日頃は、YouTubeやゲームに時間を費やし、それが原因で親子喧嘩にもなっている我が子が、この静かな時間をそんな風に感じていたこと、ここに人間としての究極な「幸せ」が存在しているのではないか、そんな風に感じたのです。

百々美香
子供

私が住む北九州は、少し足を延ばすと、近場に素晴らしい自然がたくさん存在しています。

地方都市において、「若者の流出」は死活問題のように言われますが、安宅さんが仰っているように、私は近い未来はきっと、こうした自然と共に暮らせる環境に、人々は帰ってくるのではないか、そこにテクノロジーが貢献していくのではないかと感じます。

私が掲げている「ワーク・ライフデザイン」は、どんな仕事をするのか?から考えるのではなく、どんな場所でどんな風に生活したいのか、どんな生き方をしたいのか、から考えることを目指しています。

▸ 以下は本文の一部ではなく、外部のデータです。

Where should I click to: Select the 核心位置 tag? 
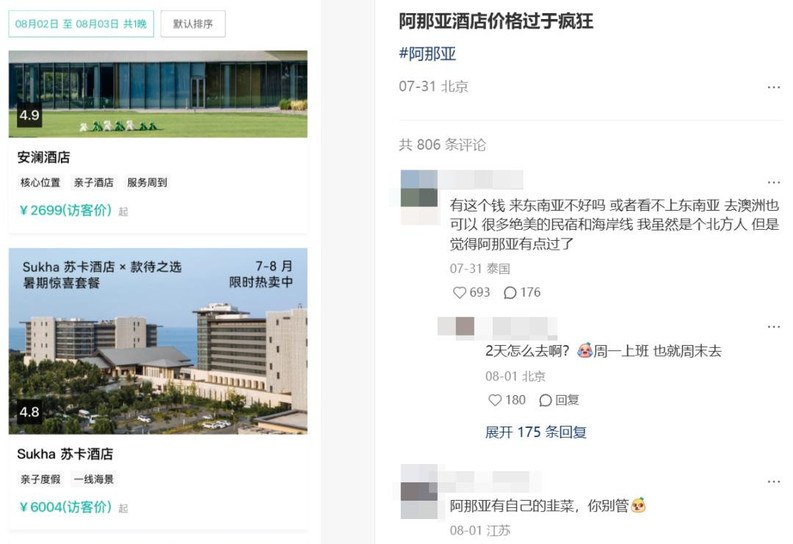40,183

生きていくためにはもちろんお金も大事。でもやはり、人間らしく生きられること、健康でいられること、笑顔でいられること、そのための環境も考えていきたいですよね。

あなたにとっての「幸せ」は?

テクノロジーが進化し、場所に囚われずに働けるようになるこれからの時代、私たちはもっとわがままに、自分の人生を考えてよいと思います。自分の生き方を優先した働き方を手に入れることができるはずです。

そして、SDGsなどでも謳われているように、美しい地球環境を守り、誰一人残さない、私たち一人ひとりがまわりを幸せにできるような未来を、残していけたらいいなと思います。